An enzyme called Ubiquitin-specific peptidase 5 is a key factor in protein quality in heart muscle cells
A disrupted protein degradation process in heart muscle cells can lead to a range of severe heart diseases. In the case of dilated cardiomyopathy, a pathological enlargement of the heart chambers, researchers at the Max Planck Institute for Heart and Lung Research in Bad Nauheim have now identified a cause: a low level of the enzyme Ubiquitin-specific peptidase 5 (USP5) leads to an accumulation of Ubiquitin in heart muscle cells and the formation of protein aggregates, which trigger heart diseases. Increasing USP5 levels in heart muscle cells protects the heart from harmful degradation processes, offering a perspective for new therapies.
Low USP5 concentration leads to heart muscle weakness. The figure shows images of hearts using magnetic resonance imaging (MRI). While the heart of the control animal (right) is healthy in terms of size and thickness of the heart wall, a low USP5 concentration leads to dilatation of the heart and muscle weakness (dilated cardiomyopathy, left).

**WHAT THE EXERCISE ASKS**
Continue the article on USP5 and the heart from the point where it stops. The data below is separate from the article on USP5 and the heart.

**RECORDED INFORMATION**

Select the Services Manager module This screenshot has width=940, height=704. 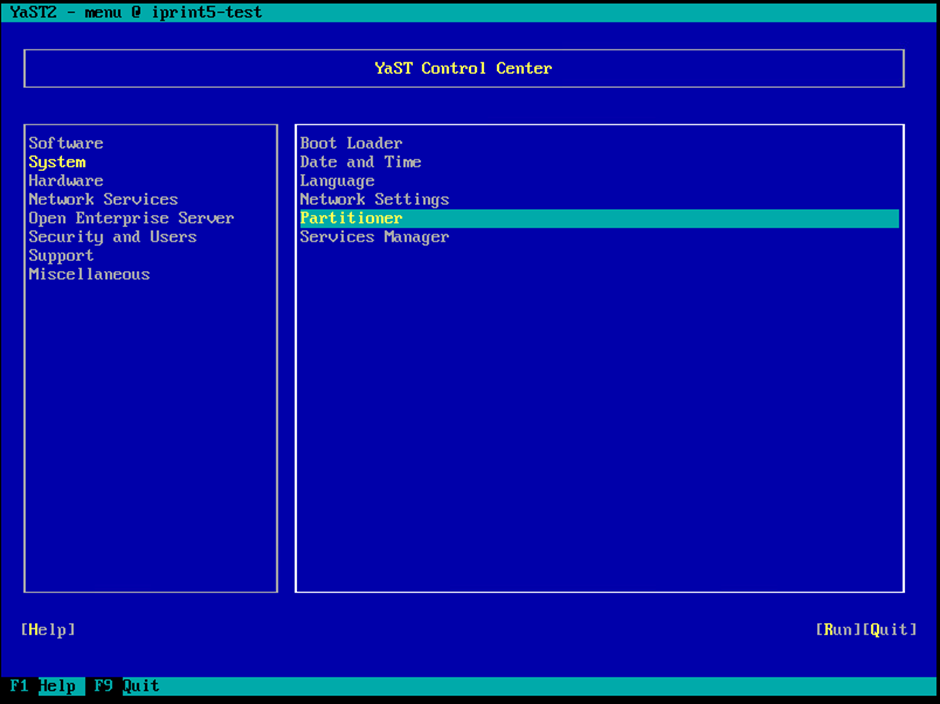pyautogui.click(x=374, y=237)
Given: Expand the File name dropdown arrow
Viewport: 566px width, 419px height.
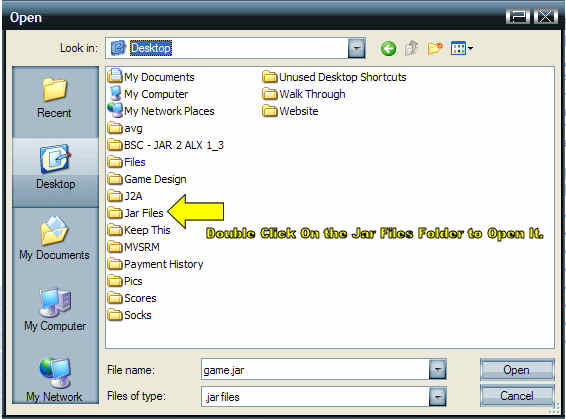Looking at the screenshot, I should coord(437,370).
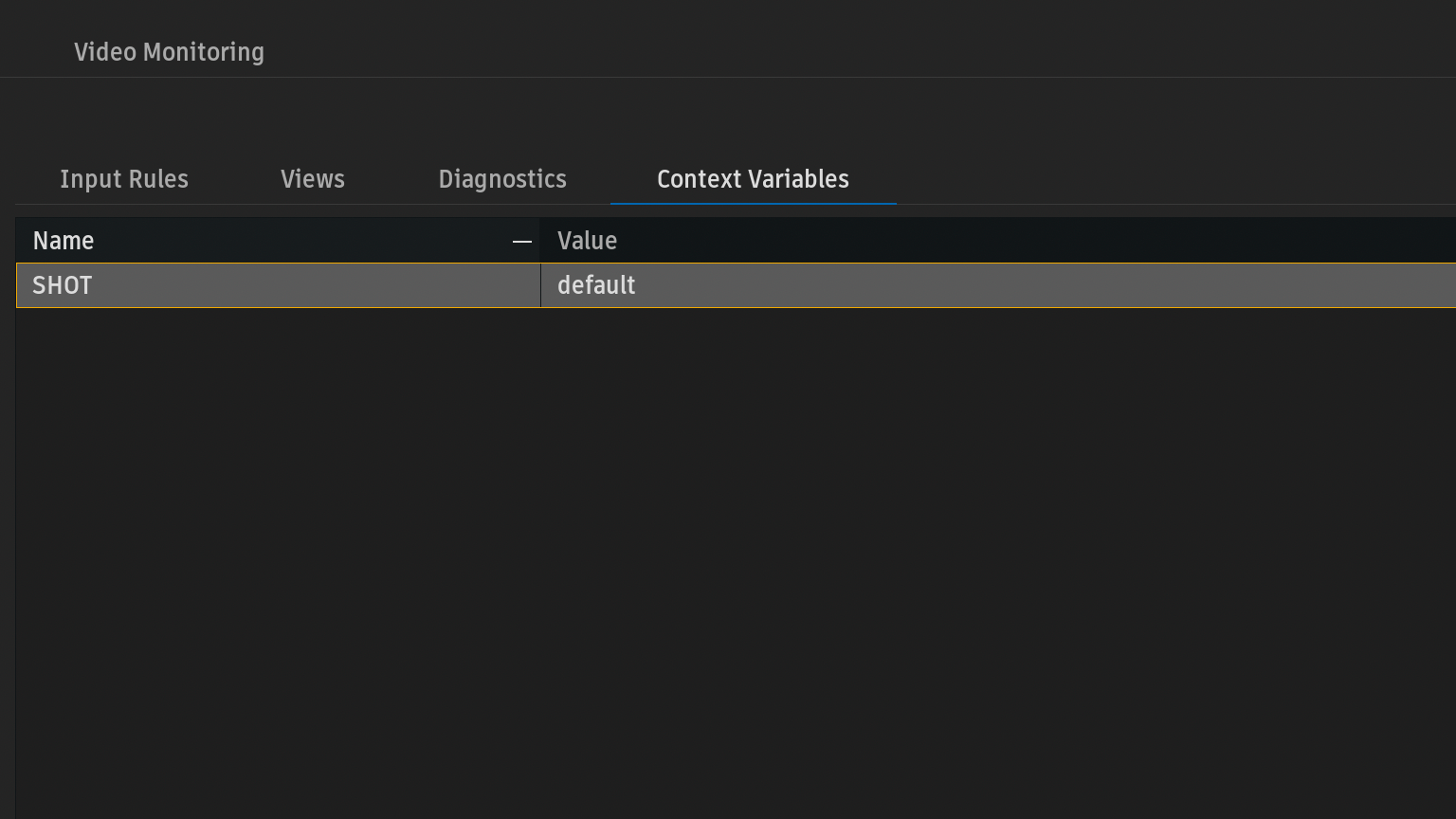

**RESPONSE AREA**
© MPI for Heart and Lung Research
Dilated cardiomyopathy is a pathological enlargement of one or both heart chambers, including the atria. The resulting restriction of heart function is caused by structural damage to heart muscle cells. The consequence is heart failure, which can lead to death without a heart transplant. Existing therapeutic options can usually not stop or reverse the progression of the disease.
In search of new therapeutic approaches, researchers from the department of Thomas Braun at the Max Planck Institute for Heart and Lung Research have investigated the molecular processes of protein degradation in heart muscle cells. Yvonne Eibach and Silke Kreher, both first authors of the study, together with their research partners, discovered disturbances in the process that serves the disposal of defective or no longer needed proteins.
Defective or no longer needed proteins are connected with chains of a molecule called Ubiquitin and thus marked for disposal. The disposal takes place in so-called proteasomes, which are a cellular waste disposal factory. Before the proteins are fed into this factory, the Ubiquitin chains are split off and the chains must be split into their individual parts. If this does not happen, the entire waste disposal process collapses. Responsible for the splitting of Ubiquitin chains is the enzyme Ubiquitin-specific peptidase 5 (USP5), which occurs in a specific form in heart muscle cells. The enzyme is crucial for the recycling of Ubiquitin and thus ensures a balance between protein synthesis and degradation.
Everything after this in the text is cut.